I will present a lecture on myopia management of kids trying to bring science to the clinics, meaning translating the evidence-based research to a clinical perspective.

The main approach will be to convince practitioners to customize their diagnosis and their management plan. Obviously, every kid is different, and we have a lot of tools available in our hands. So, we have to decide which one will suit best for that particular patient.

And if you have two kids, for example ... then it may be a very different story. The first one having a very long eye already at a young age and the other one having a short eye. So, the approach will be totally different, because we know that in myopia what matters is ... the elongation of the eye.


So, we want to restrict that elongation which is natural with, you know, kids growth, but, you know, with myopia, we know that we can grow by .4, .5 centimeters per year, so it's way too much. So, a very long eye already, you know, we will have more intensive therapy. So, most of the time, combining medication ... and optical devices like ortho-k lenses or soft multifocal lenses...

For the other kid with a very short eye we may have more conservative approach, anti-myopia glasses for example. We have access to that and to them in Canada, they are very efficient and it was designed as efficient as soft multifocal lenses. And even in contact lenses based on the pupil size/ pupil diameter, based on the refractive error, we will select differently if the patient is suitable for ortho-k, for example, and/or for soft lenses.

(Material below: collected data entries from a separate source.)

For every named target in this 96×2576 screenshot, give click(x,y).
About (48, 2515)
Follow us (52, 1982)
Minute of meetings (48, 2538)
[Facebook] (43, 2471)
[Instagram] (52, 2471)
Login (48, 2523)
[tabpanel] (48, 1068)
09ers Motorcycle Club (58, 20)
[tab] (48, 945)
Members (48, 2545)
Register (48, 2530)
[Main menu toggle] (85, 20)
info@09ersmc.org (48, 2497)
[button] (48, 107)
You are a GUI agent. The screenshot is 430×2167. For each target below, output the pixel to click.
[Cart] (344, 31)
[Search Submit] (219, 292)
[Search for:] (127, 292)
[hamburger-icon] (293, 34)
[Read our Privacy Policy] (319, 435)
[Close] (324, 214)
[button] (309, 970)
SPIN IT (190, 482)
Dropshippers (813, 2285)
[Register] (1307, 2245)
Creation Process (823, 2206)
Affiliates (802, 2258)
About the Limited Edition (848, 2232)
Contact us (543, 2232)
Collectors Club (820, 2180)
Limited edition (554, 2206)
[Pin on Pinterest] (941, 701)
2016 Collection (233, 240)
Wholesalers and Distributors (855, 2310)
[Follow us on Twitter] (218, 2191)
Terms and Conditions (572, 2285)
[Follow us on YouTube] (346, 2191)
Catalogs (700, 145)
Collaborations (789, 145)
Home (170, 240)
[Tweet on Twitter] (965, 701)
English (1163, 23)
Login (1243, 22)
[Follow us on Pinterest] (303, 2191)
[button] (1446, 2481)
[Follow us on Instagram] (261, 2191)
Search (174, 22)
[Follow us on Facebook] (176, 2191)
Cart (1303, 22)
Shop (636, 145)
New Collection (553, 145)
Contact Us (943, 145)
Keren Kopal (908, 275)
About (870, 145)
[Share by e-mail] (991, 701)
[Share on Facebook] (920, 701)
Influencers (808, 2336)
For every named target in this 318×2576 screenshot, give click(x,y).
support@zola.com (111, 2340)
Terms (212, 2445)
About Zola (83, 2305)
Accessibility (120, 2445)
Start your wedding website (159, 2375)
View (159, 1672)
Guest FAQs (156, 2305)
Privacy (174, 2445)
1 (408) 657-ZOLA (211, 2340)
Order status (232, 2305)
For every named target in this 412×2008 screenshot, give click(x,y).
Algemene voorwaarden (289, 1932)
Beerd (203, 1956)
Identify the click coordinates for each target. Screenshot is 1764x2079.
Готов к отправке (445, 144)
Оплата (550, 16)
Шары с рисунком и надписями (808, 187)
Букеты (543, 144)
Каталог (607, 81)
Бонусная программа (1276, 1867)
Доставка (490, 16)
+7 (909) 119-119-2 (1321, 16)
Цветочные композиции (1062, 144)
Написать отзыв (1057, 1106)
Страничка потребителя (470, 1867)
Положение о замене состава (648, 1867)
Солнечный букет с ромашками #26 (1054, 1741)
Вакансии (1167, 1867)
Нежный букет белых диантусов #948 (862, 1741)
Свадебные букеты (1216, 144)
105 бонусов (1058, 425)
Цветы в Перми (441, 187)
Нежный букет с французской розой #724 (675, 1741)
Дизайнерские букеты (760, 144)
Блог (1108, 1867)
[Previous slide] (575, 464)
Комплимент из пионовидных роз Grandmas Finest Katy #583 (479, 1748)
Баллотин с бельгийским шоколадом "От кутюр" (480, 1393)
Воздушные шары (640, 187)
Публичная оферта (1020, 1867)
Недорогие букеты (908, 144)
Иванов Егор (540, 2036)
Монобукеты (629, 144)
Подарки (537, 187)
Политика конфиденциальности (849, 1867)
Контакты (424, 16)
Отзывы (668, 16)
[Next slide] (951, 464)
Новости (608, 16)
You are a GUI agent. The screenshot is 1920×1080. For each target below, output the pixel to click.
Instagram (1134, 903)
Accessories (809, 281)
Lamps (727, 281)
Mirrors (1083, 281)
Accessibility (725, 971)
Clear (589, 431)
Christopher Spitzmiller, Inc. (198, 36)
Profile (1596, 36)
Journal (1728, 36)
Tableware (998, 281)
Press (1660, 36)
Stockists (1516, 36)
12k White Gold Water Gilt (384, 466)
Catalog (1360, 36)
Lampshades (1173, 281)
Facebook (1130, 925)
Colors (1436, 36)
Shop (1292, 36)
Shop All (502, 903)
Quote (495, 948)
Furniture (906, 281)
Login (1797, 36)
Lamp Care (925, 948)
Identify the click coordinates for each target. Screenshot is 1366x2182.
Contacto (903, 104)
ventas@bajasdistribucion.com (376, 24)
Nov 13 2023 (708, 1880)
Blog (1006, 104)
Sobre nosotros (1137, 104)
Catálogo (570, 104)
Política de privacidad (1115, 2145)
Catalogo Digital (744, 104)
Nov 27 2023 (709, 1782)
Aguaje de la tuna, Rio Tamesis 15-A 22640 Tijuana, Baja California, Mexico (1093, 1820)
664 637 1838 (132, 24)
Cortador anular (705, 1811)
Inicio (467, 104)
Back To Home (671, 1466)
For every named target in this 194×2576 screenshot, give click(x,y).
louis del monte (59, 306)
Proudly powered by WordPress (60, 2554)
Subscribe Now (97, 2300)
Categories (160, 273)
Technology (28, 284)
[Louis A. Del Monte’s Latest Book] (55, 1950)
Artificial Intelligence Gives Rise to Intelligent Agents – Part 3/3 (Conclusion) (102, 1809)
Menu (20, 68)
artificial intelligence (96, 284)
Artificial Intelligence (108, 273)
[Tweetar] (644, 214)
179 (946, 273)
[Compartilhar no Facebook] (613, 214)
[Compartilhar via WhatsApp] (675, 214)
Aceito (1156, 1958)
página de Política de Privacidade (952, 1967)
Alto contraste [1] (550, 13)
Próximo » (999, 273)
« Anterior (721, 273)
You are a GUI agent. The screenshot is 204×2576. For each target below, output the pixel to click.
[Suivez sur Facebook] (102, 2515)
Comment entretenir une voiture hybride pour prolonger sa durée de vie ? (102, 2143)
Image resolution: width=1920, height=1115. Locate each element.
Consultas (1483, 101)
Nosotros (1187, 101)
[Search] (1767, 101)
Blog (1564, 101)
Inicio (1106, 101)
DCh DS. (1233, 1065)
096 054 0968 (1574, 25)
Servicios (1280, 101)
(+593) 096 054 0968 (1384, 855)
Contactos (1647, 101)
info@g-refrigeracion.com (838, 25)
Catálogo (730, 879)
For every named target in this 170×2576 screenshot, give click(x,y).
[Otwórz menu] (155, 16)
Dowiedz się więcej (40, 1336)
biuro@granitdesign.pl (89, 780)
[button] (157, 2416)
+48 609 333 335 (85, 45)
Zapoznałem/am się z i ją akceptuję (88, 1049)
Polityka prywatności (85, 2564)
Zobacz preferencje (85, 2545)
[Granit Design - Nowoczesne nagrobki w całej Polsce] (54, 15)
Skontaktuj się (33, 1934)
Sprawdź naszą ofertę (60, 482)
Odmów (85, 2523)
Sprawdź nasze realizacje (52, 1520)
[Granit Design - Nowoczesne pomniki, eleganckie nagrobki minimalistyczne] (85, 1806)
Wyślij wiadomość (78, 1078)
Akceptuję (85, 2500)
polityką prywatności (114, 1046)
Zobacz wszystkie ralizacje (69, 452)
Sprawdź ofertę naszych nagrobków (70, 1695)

Let's give an example. If a kid has a very flat cornea 40-40.5 diopters as the average curves and with low eccentricity and minus three minus four, this candidate is not really a good candidate for orthokeratology because the cornea is already flat. So you will not generate enough compression of the epithelial tissue to generate the myopic the focus that you want to generate. So soft lenses would be a more appropriate choice for that kid.

And what we have to understand as well, is really did on a dose response basis, meaning that the higher the myopia, the faster the evolution, the higher the focus that we provide in the system must be. The higher the myopia, the higher the demand, higher the dose and the dose is defined by the ad power and the area impacting the retina.

So, we have to play with the parameters of the ortho-k lenses customizing if possible with softwares, and there are plenty available in the market, and/or to select the appropriate and at least high and power multifocal soft lenses and again, we have plenty of choice now with high ad and higher ads recently run into market by some manufacturers.